There is still far too much evidence of ignorance amongst politicians on the matter of broadband, IT and telecoms in general. Blair's admission that he didn't know how to switch on a laptop was considered acceptably jokey at the time. No one is laughing now when our leaders profess such woeful ignorance of the fundamentals for survival in the 21st century.

BT has defended its ancient investment in copper (and aluminium) network to the death and manipulated the government for nigh on 30 years. For various internal political issues, it utterly fudged the obvious opportunity to switch to fibre when we lead the world in the technology in the 80s and 90s.

Despite loudly protesting its innocence, BT has served its own monopoly interests all the way - having delivered a mostly sub-standard service (with institutional attitude) for years. Despite "de-regulation" it carefully waited and then kicked the stool out from under the eager but naive Mercury, which set down a marker to all UK telecom competition that BT was the 600lb gorilla not to be messed with. Don't bother about investing, because we'll spoil your day.

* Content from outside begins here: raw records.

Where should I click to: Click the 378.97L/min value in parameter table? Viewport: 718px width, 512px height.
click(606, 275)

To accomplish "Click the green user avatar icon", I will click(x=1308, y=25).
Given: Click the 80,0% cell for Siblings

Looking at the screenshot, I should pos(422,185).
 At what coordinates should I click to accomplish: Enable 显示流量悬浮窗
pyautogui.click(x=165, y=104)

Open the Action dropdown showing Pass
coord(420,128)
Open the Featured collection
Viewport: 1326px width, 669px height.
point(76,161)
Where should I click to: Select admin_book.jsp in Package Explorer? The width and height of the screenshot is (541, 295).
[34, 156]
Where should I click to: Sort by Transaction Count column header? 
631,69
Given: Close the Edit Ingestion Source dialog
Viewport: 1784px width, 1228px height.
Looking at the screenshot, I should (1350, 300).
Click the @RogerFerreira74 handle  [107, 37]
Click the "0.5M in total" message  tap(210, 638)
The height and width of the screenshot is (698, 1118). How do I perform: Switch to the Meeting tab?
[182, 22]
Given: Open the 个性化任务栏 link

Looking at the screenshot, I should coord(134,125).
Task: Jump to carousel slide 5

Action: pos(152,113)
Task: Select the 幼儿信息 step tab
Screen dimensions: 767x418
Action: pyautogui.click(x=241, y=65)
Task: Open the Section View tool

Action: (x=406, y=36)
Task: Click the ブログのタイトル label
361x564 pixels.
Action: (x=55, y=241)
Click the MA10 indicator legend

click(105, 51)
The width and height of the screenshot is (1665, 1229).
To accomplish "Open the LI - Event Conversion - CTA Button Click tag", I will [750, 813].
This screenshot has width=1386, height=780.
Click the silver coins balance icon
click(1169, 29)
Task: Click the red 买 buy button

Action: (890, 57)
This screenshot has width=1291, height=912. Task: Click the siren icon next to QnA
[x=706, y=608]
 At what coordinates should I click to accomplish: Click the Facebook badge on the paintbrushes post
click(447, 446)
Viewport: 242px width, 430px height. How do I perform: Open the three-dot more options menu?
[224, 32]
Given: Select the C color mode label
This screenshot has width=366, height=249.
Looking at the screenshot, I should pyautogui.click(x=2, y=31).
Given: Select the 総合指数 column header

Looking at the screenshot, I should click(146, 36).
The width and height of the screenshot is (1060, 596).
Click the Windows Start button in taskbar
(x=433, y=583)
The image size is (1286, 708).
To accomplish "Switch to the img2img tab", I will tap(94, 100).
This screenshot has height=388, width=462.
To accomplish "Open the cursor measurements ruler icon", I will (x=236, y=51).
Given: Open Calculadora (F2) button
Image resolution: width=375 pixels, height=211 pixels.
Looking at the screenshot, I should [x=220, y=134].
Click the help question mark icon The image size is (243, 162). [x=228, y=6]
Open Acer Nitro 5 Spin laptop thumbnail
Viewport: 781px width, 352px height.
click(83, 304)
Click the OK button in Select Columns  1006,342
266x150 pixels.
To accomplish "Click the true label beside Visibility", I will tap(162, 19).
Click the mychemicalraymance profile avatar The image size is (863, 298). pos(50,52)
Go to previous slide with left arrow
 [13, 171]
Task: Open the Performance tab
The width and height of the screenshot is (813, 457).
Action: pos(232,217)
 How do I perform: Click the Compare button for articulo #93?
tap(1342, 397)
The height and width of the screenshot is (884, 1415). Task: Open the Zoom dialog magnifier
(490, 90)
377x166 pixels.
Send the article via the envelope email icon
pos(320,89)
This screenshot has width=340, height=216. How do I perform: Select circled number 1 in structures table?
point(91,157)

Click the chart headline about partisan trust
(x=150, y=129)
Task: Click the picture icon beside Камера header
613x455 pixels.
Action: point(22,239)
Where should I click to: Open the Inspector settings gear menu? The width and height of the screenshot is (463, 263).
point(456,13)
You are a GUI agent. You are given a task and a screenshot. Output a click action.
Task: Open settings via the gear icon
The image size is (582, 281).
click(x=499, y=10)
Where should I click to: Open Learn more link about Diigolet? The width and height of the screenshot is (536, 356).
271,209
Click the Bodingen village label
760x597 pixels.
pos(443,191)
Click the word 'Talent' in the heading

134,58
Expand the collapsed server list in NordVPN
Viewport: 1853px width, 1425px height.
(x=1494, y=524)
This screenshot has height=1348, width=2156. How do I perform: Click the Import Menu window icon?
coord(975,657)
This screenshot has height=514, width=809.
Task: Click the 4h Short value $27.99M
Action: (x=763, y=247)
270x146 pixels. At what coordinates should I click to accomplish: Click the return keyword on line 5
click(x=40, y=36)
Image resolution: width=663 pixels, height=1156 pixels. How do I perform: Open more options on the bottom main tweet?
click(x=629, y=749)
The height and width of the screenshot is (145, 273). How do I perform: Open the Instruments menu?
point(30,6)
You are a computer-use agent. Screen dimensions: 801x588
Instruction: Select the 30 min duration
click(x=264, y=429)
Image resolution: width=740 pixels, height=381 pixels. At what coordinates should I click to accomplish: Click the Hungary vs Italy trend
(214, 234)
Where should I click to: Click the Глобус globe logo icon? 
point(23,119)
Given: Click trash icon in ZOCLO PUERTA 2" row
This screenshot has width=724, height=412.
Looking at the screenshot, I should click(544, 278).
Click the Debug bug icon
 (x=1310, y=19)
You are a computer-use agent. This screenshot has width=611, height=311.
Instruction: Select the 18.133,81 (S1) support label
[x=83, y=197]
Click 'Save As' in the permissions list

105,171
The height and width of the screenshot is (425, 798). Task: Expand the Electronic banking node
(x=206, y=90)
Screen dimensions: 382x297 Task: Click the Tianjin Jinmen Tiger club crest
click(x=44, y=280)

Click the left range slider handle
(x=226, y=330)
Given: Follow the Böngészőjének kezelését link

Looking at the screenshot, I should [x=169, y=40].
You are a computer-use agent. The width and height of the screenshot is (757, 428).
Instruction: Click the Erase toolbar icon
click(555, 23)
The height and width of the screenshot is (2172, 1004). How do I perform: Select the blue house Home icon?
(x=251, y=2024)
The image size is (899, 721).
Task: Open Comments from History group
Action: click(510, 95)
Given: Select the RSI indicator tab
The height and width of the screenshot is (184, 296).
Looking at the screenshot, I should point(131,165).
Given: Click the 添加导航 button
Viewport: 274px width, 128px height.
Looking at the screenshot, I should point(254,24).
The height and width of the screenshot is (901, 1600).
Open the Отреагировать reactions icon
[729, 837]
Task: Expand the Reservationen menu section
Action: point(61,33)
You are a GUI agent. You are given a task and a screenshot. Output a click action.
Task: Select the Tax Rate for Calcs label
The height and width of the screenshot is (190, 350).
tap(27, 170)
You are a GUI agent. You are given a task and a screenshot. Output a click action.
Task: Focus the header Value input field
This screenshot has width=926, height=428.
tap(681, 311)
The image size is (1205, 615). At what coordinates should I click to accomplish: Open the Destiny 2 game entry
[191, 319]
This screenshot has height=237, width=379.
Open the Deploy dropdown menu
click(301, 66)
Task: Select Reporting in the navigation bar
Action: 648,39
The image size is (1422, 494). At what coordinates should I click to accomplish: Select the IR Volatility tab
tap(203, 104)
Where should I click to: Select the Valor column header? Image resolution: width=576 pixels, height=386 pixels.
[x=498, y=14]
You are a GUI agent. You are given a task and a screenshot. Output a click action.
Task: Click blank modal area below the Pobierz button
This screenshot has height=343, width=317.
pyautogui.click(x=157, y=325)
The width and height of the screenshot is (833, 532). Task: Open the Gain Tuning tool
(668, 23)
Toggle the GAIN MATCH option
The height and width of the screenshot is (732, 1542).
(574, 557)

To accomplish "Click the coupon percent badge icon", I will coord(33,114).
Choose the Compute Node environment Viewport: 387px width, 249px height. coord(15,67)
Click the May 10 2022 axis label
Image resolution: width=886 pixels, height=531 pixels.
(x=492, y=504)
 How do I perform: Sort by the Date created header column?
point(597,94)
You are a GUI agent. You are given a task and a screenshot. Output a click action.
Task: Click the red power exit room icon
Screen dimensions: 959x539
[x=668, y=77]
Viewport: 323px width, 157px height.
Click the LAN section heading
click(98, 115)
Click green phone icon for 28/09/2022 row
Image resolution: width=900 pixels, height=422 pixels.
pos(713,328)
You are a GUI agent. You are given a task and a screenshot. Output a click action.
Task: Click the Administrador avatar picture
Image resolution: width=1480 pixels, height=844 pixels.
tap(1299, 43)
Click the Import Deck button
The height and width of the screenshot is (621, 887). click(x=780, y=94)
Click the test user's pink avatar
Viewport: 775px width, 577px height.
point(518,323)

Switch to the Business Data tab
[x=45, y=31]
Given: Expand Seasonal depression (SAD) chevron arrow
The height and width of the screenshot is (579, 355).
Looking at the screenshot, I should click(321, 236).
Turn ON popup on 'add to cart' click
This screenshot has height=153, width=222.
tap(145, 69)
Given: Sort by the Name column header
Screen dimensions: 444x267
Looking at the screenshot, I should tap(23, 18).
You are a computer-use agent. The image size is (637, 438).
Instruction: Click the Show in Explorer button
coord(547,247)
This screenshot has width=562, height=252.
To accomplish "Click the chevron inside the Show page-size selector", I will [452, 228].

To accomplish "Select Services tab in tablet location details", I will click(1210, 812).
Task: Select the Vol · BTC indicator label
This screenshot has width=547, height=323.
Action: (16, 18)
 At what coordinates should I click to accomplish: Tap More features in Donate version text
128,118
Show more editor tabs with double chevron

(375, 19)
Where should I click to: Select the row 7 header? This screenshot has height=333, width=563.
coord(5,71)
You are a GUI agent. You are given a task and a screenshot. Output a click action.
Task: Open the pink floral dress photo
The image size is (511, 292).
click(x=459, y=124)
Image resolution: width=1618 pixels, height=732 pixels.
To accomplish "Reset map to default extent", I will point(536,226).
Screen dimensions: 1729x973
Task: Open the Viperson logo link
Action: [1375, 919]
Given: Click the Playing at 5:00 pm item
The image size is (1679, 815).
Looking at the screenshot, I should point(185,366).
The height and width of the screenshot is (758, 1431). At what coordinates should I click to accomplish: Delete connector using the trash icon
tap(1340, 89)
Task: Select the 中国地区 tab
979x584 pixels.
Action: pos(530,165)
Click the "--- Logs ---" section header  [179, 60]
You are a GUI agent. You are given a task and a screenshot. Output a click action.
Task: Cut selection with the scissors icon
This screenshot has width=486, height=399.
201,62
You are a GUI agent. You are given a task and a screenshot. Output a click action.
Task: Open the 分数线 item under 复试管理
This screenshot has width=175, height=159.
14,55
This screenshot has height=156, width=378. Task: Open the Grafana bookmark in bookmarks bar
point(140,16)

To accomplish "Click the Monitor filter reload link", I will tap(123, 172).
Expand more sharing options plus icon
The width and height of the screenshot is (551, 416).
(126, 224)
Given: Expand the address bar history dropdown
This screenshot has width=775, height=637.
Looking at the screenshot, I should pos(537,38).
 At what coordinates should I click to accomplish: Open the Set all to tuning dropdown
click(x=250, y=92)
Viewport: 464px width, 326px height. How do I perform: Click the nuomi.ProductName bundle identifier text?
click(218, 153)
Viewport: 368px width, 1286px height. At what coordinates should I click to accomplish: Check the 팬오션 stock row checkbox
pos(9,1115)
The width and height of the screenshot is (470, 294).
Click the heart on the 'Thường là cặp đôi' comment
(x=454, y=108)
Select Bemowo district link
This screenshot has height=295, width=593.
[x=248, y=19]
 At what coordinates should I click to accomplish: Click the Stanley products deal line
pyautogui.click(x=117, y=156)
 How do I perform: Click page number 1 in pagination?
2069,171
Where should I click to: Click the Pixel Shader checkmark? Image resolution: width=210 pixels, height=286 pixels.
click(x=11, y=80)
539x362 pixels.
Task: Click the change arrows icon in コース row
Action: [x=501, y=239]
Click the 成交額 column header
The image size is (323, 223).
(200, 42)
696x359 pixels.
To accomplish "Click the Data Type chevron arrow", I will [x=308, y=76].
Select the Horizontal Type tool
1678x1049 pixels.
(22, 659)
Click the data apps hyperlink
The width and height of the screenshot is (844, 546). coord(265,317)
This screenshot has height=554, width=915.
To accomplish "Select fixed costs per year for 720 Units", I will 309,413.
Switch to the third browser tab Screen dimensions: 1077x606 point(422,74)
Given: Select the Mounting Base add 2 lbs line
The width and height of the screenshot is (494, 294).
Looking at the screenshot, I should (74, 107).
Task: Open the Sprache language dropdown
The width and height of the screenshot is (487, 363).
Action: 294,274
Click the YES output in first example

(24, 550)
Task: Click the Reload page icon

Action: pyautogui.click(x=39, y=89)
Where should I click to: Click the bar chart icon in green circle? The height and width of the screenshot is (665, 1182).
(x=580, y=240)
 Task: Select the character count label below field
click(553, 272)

A few cherry picked services emerged to provide point to point services to obvious points of mass connectivity, but aside from an occasional noble disaster - like Ionica's failed microwave home service that failed when the leaves came out - no one has bothered to even try to take on BT in the shires.

But better than "adequate" bandwidth is a fundamental national infrastructure issue - the Queen's Superhighway, if you like.

Copper DSL is a crap shoot with its generally unpredictable performance, compounded by various analogue uncertainties - dependant on exchange routes with a maximum of about 6km before the signal fades out. Fibre is 100% predictable all the way, and could be used from far fewer core exchanges, spaced at 50km - so thousands of exchanges could be shut/redeveloped/sold.

Although the shambles that is Virgin arose form a completely botched cable TV industry, it is the only "in the ground" alternative to BT's copper hegemony. The chances are that Virgin will get the chance to fill in the bits BT has abandoned. Everyone hates BT throughout the entire IT and telecoms industry for its continual abuses of market dominance, it's relentless devious tactics and calamitous lack of vision.

Moreover, once we become a nation dependent on connectivity, then we need to seriously consider how we get not just one but two diverse "fail over" services into each premises. Any business reliant on connectivity knows full well just how disastrous even a minor outage can be - and the same will increasingly apply to consumer installations as government owned banks and post offices progressively shut their doors and tell their customers to use online alternatives.


If ever there was a topic that needed a Tsar to crack heads, this is it. Lord Carter has other fish to fry as he attempts squaring the numerous circles of new media and broadcasting, but let's pray he has the bottle to insist this subject is raised up the agenda and taken away from BT's deathly embrace. For once, TMP will (generously) not immediately assume that his willingness to sit in the Lords as a Labour peer disqualifies him from getting any credit for knowing what he is doing.

After all, the exception proves he rule.